### REQUIREMENT
Give back the data below word for word. Any image in it should be left out.

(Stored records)
══════════

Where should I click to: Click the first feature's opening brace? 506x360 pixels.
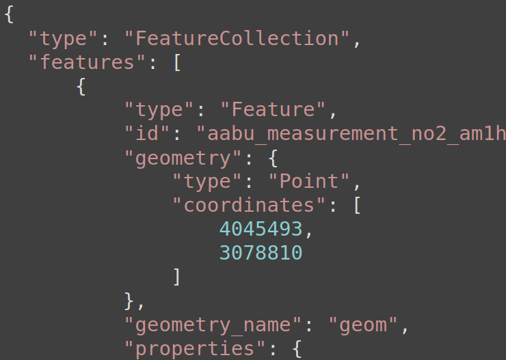[x=81, y=86]

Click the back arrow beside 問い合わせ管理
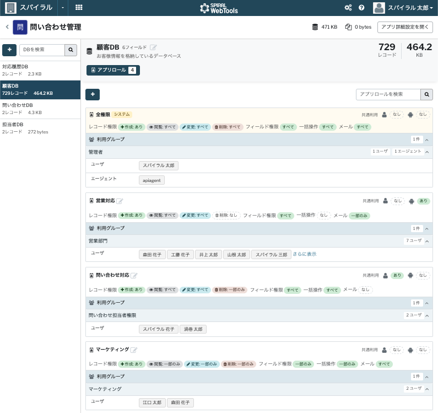7,27
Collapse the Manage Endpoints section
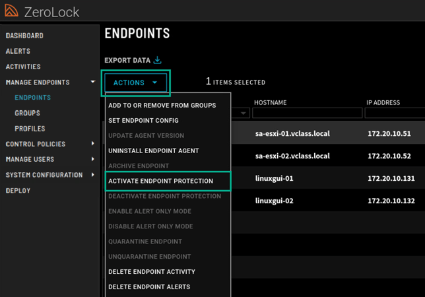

══════════

### OUTPUT OF THE TASK
Where should I click to: Click the first feature's opening brace? 506x360 pixels.
[x=81, y=86]

Click the back arrow beside 問い合わせ管理
7,27
Collapse the Manage Endpoints section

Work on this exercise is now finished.